▶ Saved entries:
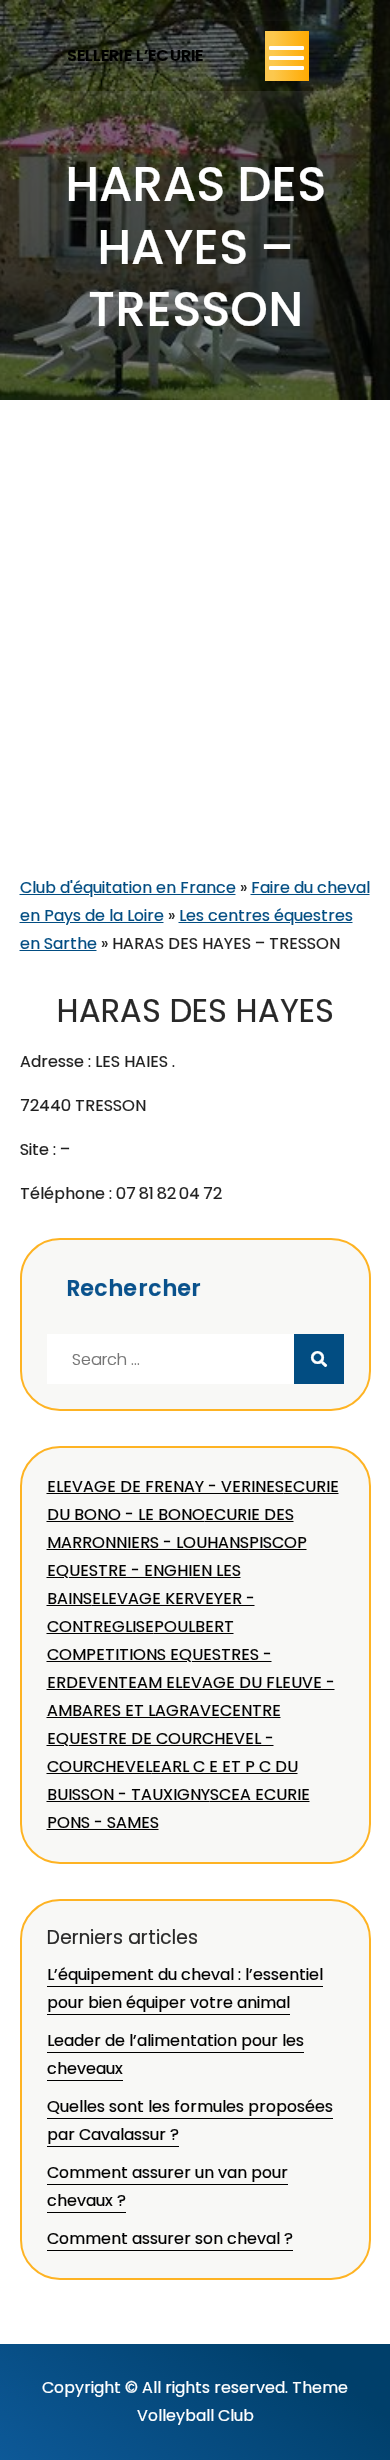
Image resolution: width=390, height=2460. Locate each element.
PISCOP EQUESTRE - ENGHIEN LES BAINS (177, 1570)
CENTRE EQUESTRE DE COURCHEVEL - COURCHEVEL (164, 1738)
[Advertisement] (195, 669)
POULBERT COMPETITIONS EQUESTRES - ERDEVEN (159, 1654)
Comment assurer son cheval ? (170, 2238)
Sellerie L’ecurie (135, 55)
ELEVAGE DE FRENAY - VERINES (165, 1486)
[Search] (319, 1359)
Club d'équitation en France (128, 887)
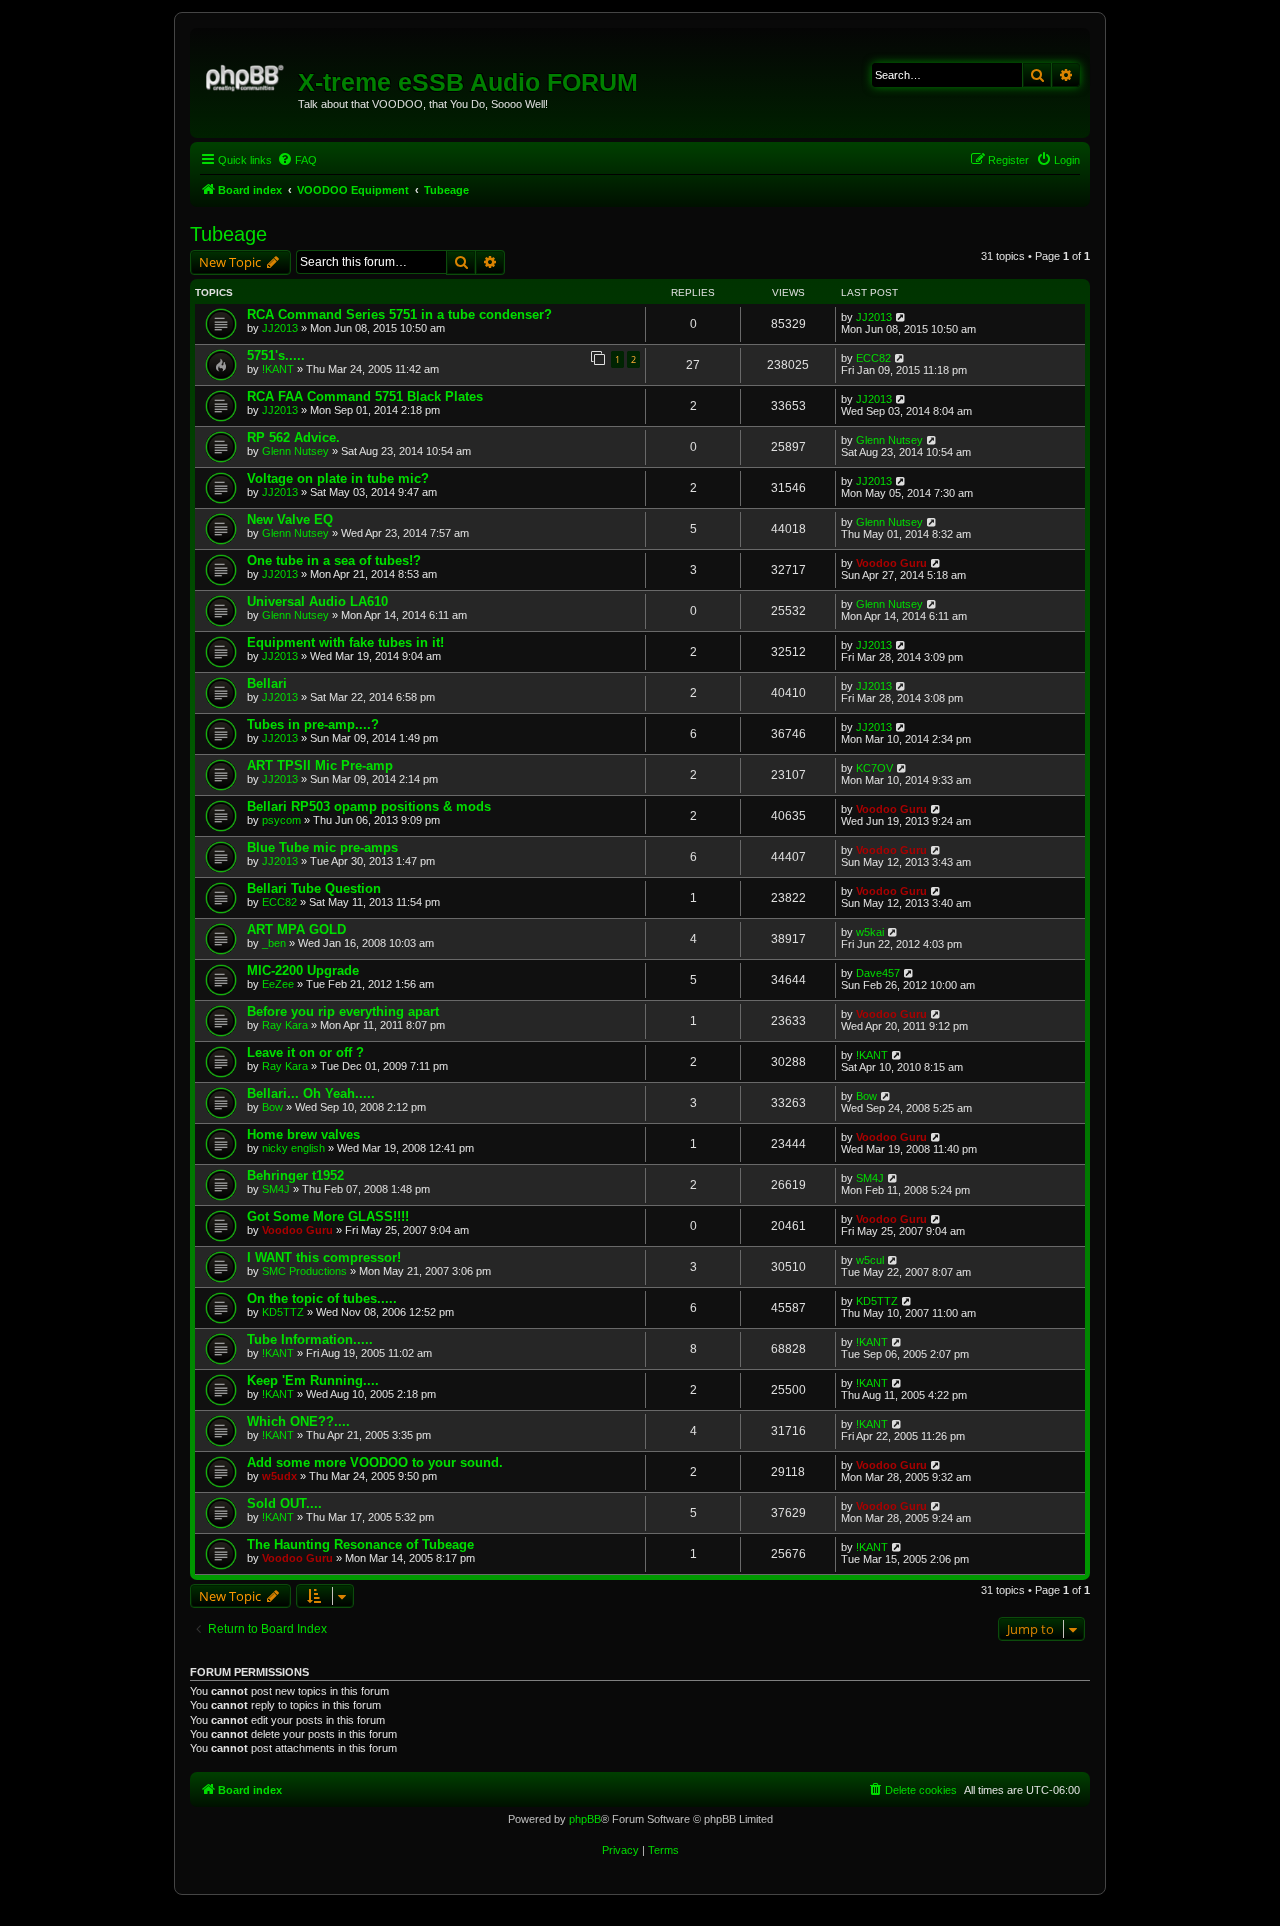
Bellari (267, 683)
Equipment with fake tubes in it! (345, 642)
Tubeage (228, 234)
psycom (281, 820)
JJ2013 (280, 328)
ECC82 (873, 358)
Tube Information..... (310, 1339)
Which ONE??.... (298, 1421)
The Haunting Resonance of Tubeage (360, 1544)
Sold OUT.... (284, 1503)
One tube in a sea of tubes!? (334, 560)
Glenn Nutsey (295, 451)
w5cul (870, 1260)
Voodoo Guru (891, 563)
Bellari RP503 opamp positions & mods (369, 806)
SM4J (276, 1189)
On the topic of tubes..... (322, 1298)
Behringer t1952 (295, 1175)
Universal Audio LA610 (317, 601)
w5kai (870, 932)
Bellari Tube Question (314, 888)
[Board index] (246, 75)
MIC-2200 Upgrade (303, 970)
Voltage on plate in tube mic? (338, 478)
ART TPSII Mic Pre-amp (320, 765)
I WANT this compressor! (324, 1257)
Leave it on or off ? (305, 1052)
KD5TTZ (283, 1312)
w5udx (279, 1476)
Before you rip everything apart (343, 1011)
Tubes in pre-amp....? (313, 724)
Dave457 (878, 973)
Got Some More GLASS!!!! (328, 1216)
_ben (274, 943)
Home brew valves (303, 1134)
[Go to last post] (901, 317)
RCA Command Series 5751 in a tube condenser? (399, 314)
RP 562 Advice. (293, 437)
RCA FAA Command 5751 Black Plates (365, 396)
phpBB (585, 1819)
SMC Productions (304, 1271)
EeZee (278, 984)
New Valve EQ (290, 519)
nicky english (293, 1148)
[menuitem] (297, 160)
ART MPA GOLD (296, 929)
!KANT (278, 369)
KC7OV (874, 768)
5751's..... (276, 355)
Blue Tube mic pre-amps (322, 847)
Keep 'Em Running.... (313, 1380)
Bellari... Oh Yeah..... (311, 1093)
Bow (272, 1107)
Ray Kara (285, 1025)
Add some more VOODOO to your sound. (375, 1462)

▶ Task to complete: After locating "POULBERT COMPETITIONS EQUESTRES" and "ECC82 (873, 358)" in the records above, return exactly the line holding each one and every line between them; leave out the pictures.

▶ Written response:
POULBERT COMPETITIONS EQUESTRES - ERDEVEN (159, 1654)
Comment assurer son cheval ? (170, 2238)
Sellerie L’ecurie (135, 55)
ELEVAGE DE FRENAY - VERINES (165, 1486)
[Search] (319, 1359)
Club d'équitation en France (128, 887)
Bellari (267, 683)
Equipment with fake tubes in it! (345, 642)
Tubeage (228, 234)
psycom (281, 820)
JJ2013 (280, 328)
ECC82 (873, 358)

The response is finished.